O Banco Central decretou, na manhã desta quarta-feira (18), a liquidação extrajudicial do Banco Pleno, do empresário baiano Augusto Lima, ex-sócio do Banco Master e investigado pela Polícia Federal. A decisão foi motivada pela falta de liquidez da instituição e pelo descumprimento de normas e determinações da autoridade monetária.
A medida também atinge a distribuidora de valores mobiliários do grupo. O BC nomeou o advogado José Eduardo Victória, sócio da MRV Advogados, como liquidante das empresas e fixou em 22 de dezembro de 2025 o início dos efeitos legais da liquidação.
O Pleno era uma espécie de filhote do Master. Lima deixou o Master em 2024 e, no ano seguinte, apresentou proposta para adquirir o Banco Voiter, então ligado ao Master. Em julho de 2025, o Banco Central autorizou a operação e a mudança de nome de Voiter para Pleno.

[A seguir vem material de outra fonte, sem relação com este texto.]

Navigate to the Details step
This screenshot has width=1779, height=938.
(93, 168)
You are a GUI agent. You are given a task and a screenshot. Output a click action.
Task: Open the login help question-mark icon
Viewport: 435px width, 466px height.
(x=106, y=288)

Como mostrou o Bastidor em novembro, a autorização para que Lima operasse o Pleno foi concedida em meio às investigações sobre irregularidades no Master. No mesmo mês em que aprovou a venda do banco, o BC denunciou os controladores do Master ao Ministério Público Federal.
Dois meses após a compra do Pleno, Vorcaro e Lima foram presos pela Polícia Federal na Operação Compliance Zero, que apura fraudes no sistema financeiro. Ambos respondem em liberdade, mas seguem sob investigação.